Updated: 04/18/2013 8:29 PM KSTP.com By: Beth McDonough
Minneapolis is on the cutting edge of medical care.
The University of Minnesota opened its doors to a new state-of-the-art education center for nurses. They're the critical link between doctors and patients. The center is hands-on, high-tech and team based. And, it's fascinating.
In the lab are mannequins. One in particular represents 32-year-old Isabel. Her symptoms imitate a real-life health issue, such as an acute asthma attack. It's a simulated breathing crisis nurses-to-be will deal with one day.
"What intervention can implement to help this patient breathe better and feel better," says Maren Lofthness, an instructor with the University of Minnesota.
900 U of M nursing students train in the sophisticated lab setting to master the increasing demand for advanced medical skills and knowledge. Every scenario is played out.
"Nurses are absolutely essential in ensuring people stay in their homes and can get maximum care there," according to Connie Delaney the Dean, at the School of Nursing.
Sam Smith comes from a family of doctors and nurses. She always wanted to work in critical care and treat patients with more traumatic injuries. Even though doctors diagnose, she understands nurses often spend more time with patients than anyone.
Smith is prepping in a place that looks real, feels real, knowing one day all of it will be real.
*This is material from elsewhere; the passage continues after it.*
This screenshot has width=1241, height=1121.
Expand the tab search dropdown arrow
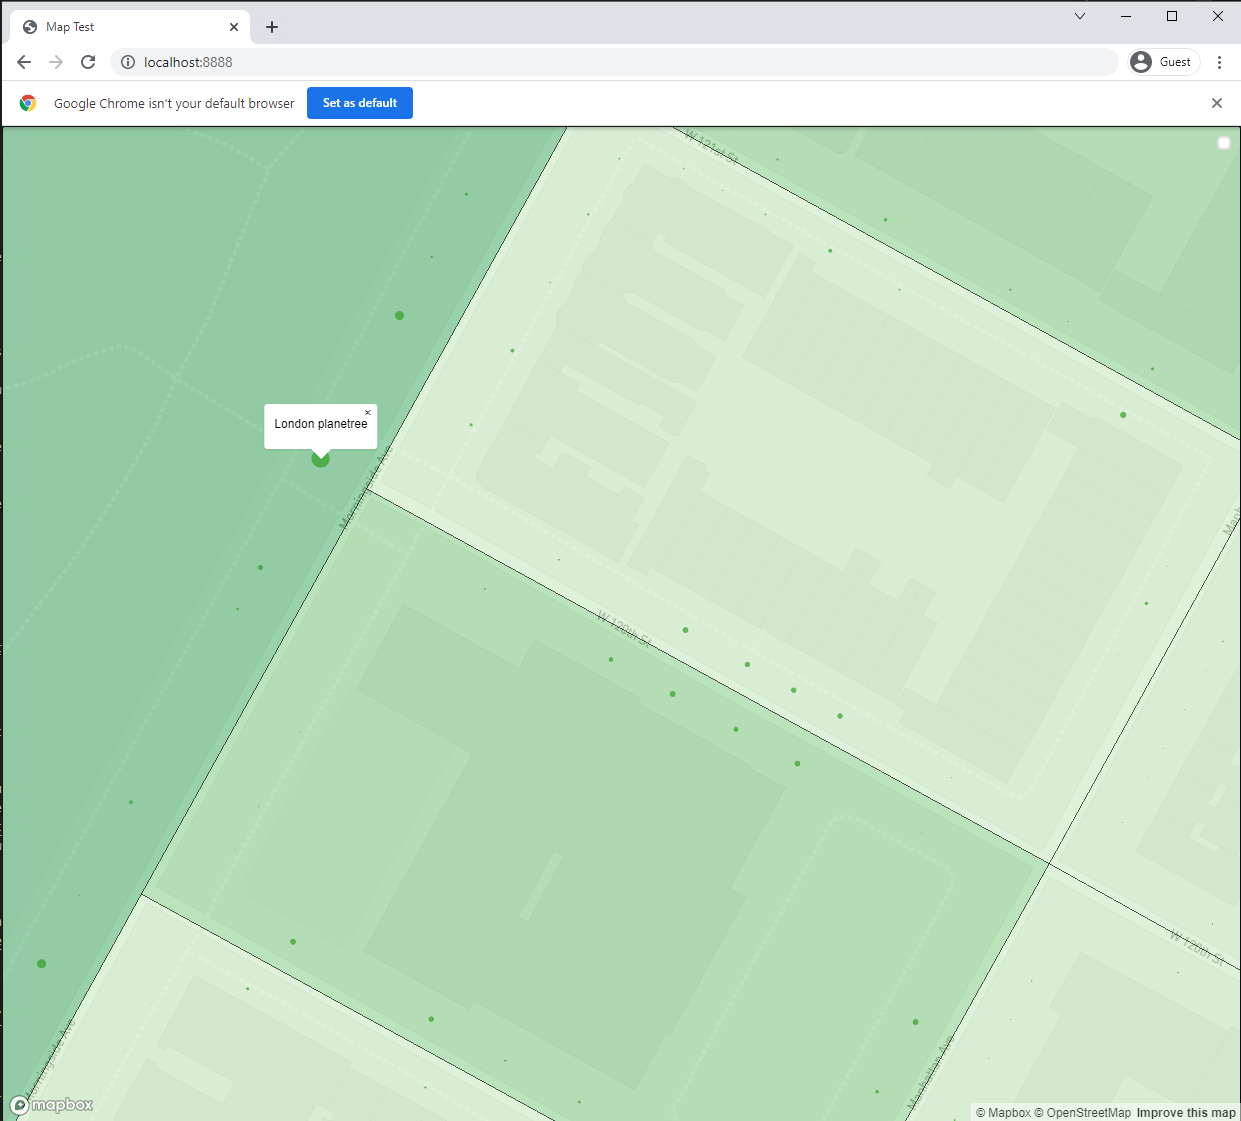[x=1080, y=16]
The school produces more than half of all the public and private nurses in Minnesota. It's demanding, challenging and Smith believes, it'll be rewarding.
"You're so important to their health and that is something no one can take away from you," she said.
The Bureau of U.S. Labor Statistics says even though there are 2.5 million nurses right now, they're still in demand. Employment growth is expected to be 26 percent over the next decade. And nursing was rated one of the best jobs last year.